Scheduled Punch Parties include:

  • October 5: Secret Garden Books, Seattle, WA
  • October 11: University Bookstore, Seattle, WA
  • October 21: The York, Los Angeles, CA
  • October 26: Queen Anne Books, Seattle, WA

Interested? Let me know via e-mail which event you’d like to attend and we can get you on the roster (and if you’re an author, your books in the store).

Presales bode well for Punch in the Face

I’ve always said that writing my books are only half of my job. As an author, it’s also my responsibility to do everything I can to promote, market, and handsell each title for optimal sales performance. See, I love seeing my name in print (I’m as vain and proud as they come) but if the only copies are the author copies on my shelf, there’s not much point. I want to share what I’ve created with as many people as possible. That means beefing up my amazon page, reaching out to local booksellers, seeking out every media opportunity, and trying to walk that fine line of annoying and motivating my social media networks with my frequent posts.
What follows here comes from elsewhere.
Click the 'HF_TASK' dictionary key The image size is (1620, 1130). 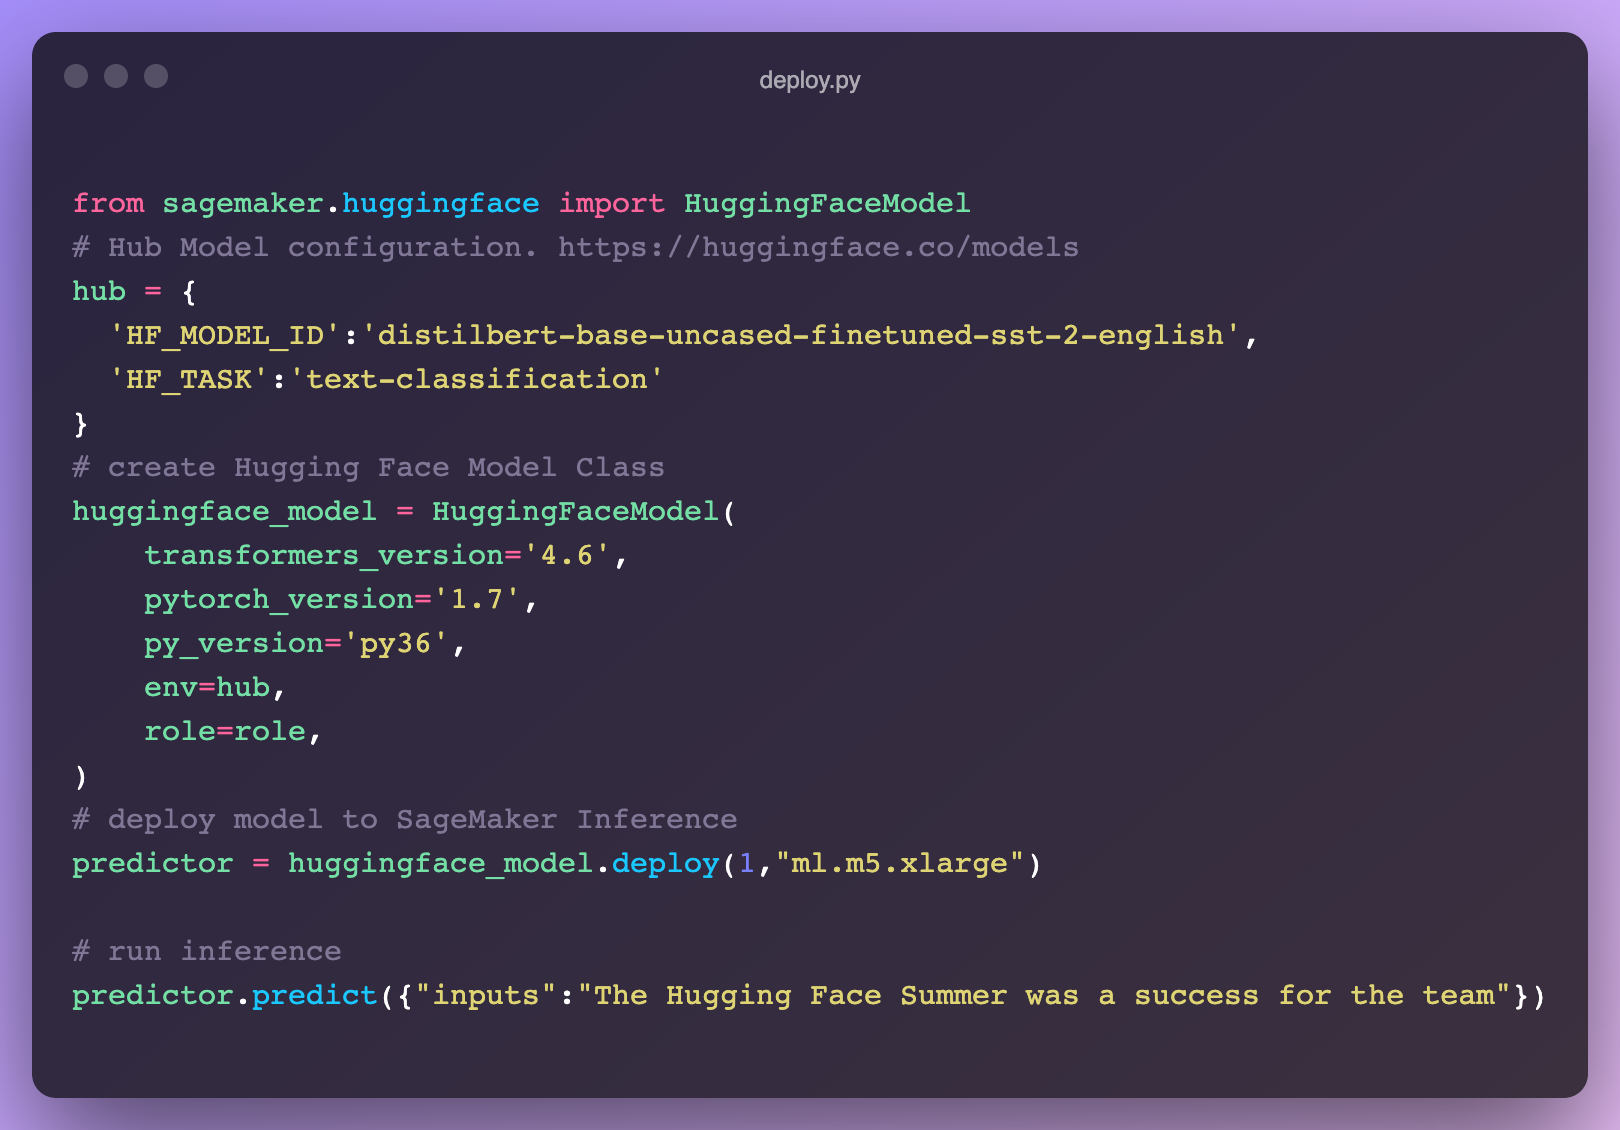[x=189, y=379]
Of course, I do this in cooperation with my publishers. Ideally, in the world of book publicity, you want to create a blitz of publicity and marketing in a two-week period when the book first hits stores. The more media hits you get, the likelier that a potential book-buyer will hear about your book in more than one place. I think there’s a belief that you have to see something in seven places before it sticks in your grey matter. Two weeks isn’t much time to make this happen so we are working now for Things I Want to Punch in the Face’s October publicity date. We’ve set August 23 as the amazon preorder date; ordering one or several copies on this date will help amazon’s algorithmic ordering system to take notice of the book. I’m also setting up book events in Seattle bookstores and beyond. We are reaching out to long-lead media for hits in publications, on radio, and online (and if you have any suggestions or contacts for media, I’m all ears!).

I think we’ve got a shot at getting this particular book into a lot of hands (that’s my cautiously optimistic way of saying we could sell a buttload of books). My publisher (Prospect Park Media) called me today to let me know that Urban Outfitters, a purveyor of hip, funny gift books, nearly doubled their initial order, sending us back to press for a second printing. And the books just hit the warehouse this week! The books haven’t even hit the market and we’re reprinting. That’s pretty darn cool. And it makes this part of my job a little easier.